I'll look to alter that to 1500 out of hours this evening.

For completeness, the link speed on this network adapter is auto negotiated to 100baseTX <full-duplex>
`# /sbin/ifconfig`

```
bge0: flags=8843<UP,BROADCAST,RUNNING,SIMPLEX,MULTICAST> metric 0 mtu 1400
        options=c019b<RXCSUM,TXCSUM,VLAN_MTU,VLAN_HWTAGGING,VLAN_HWCSUM,TSO4,VLAN_HWTSO,LINKSTATE>
        ether e4:1f:13:XX:XX:XX
        inet 109.169.XXX.XXX netmask 0xffffff00 broadcast 109.169.XXX.XXX
        inet6 fe80::e61f:XXXX:XXXX:XXXX%bge0 prefixlen 64 scopeid 0x1
        nd6 options=29<PERFORMNUD,IFDISABLED,AUTO_LINKLOCAL>
        media: Ethernet autoselect (100baseTX <full-duplex>)
        status: active
```


----------



## Uniballer (Feb 17, 2014)

SirDice said:
			
		

> Depending on the switch you might also want to try fixating the speed/duplex settings on both sides (on the switch and the machine). I've seen the auto-detect cause packet errors too.
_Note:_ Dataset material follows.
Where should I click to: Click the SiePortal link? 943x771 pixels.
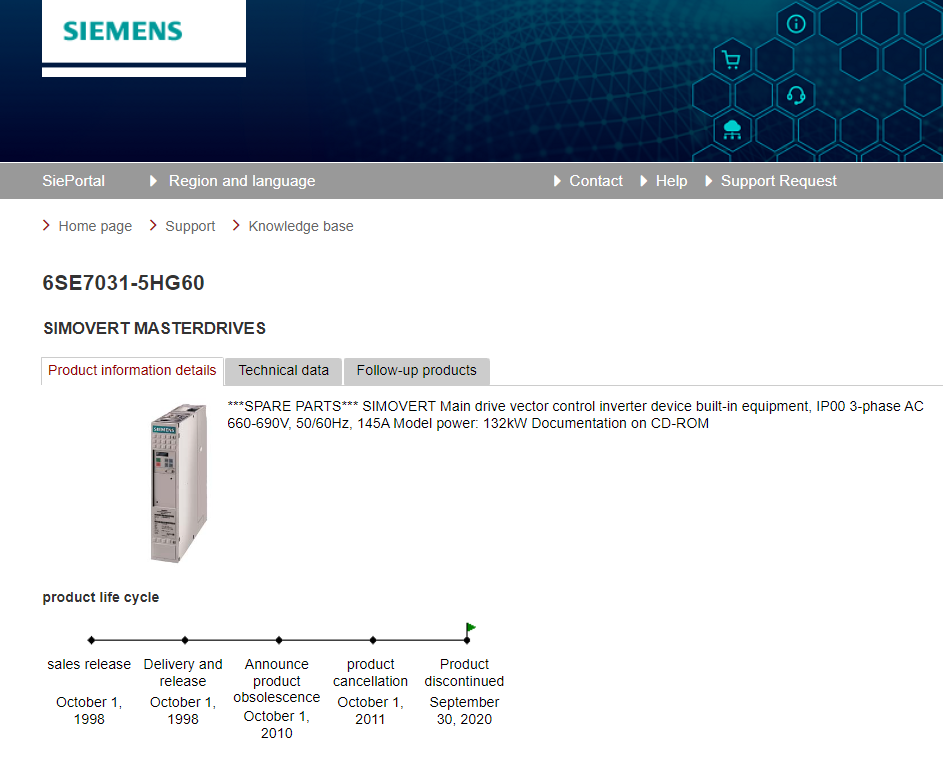73,181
That is OK if you are getting stuck with 10 Mbps half duplex and want to force 100 Mbps full duplex, but it is my understanding that IEEE Std 802.3ab requires auto negotiation for 1000BaseT (i.e. gigabit).  It does more than set the speed and full/half duplex; it also sets the master and slave modes for the PHY clocking.  I know gigabit negotiation generally fails if you don't have all four pairs connected, as in many early 10BaseT and 10/100 networks.
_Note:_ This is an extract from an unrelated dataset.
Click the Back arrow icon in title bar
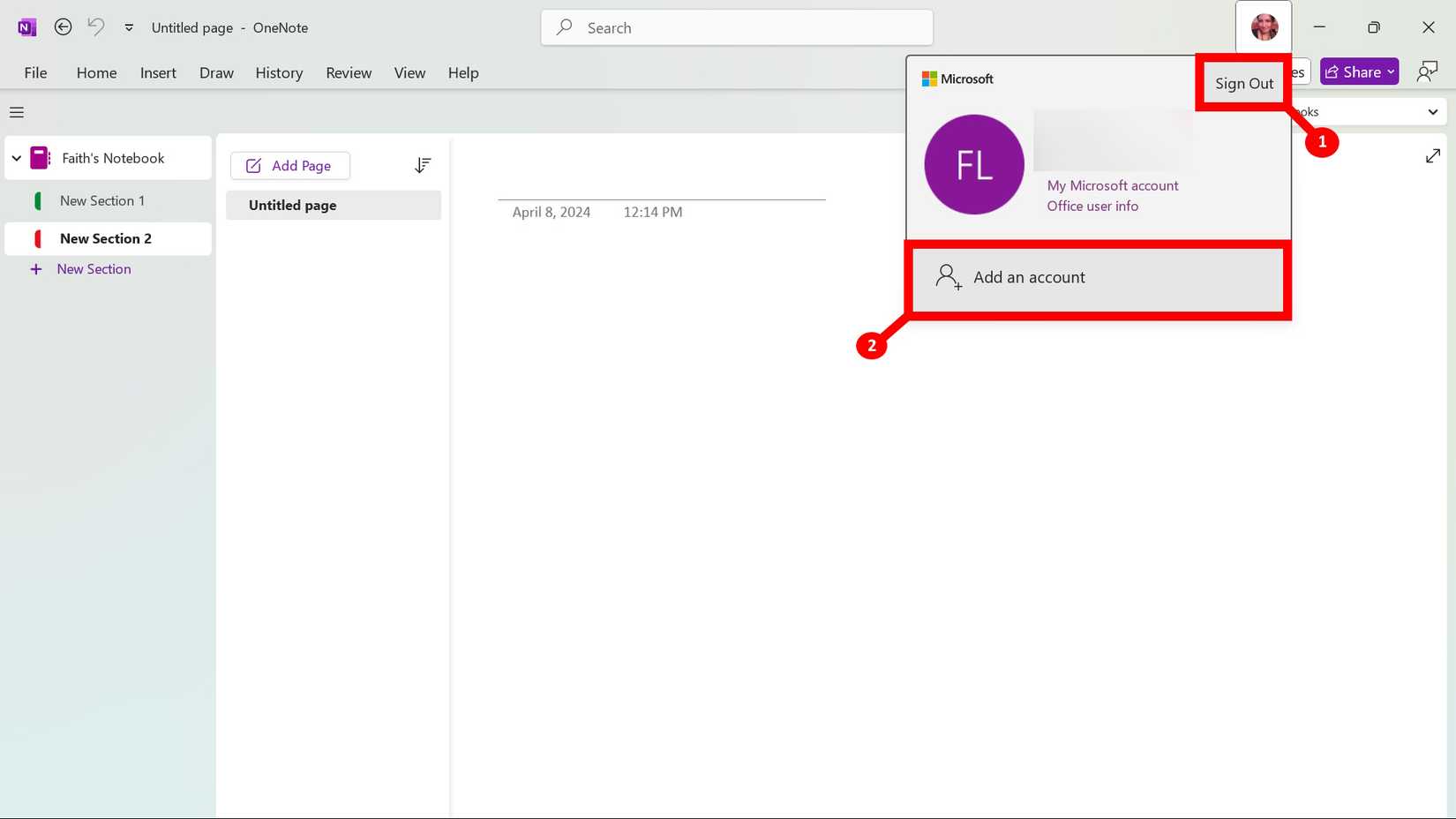 click(x=63, y=27)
Here is a pretty good PDF article on this, although I think it is wrong when it says that you can run gigabit half duplex because as far as I know there are no switches that support it.


----------



## spectrumcs (Feb 18, 2014)

Thank you all for your contributions.

I altered the MTU on the server to 1500 twelve hours ago and since then netstats iErr's and sysctl dev.bge's dev.bge.0.stats.rx.FramesTooLong values have remained at zero so I think we have this problem resolved.

For future reference, I followed an example I found on the Internet and executed the following command...
`ifconfig bge0 109.169.26.118 mtu 1500`
at which point I lost remote connectivity. Once I gained KVMoIP access I discovered that the default gateway was unset (presumably as a result of the above command?).
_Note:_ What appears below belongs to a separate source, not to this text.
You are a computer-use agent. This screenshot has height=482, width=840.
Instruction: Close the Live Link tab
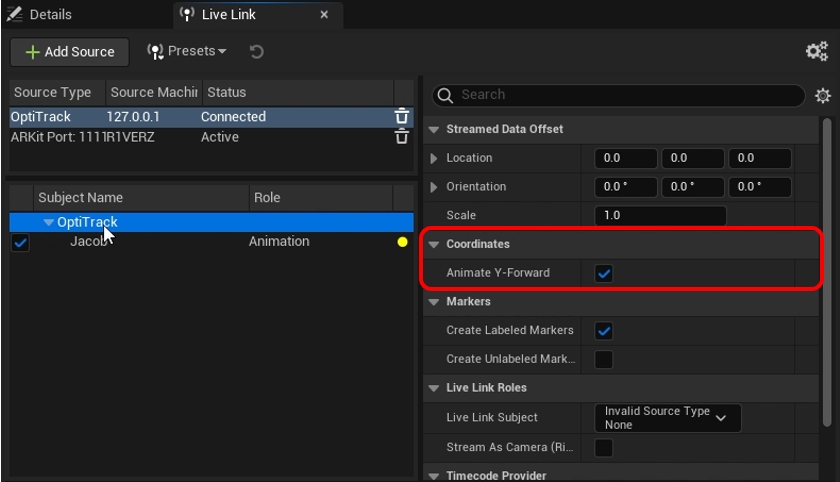(324, 15)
I believe in retrospect I should have used the following command which doesn't seem to affect the default gateway
`ifconfig bge0 mtu 1500`
(I tested it while I had the KVMoIP session available).

I also altered /etc/rc.conf from

```
ifconfig_bge0="inet 109.169.26.118 netmask 255.255.255.0 MTU 1400"
```
to 

```
ifconfig_bge0="inet 109.169.26.118 netmask 255.255.255.0"
```

Thanks again

Steve


----------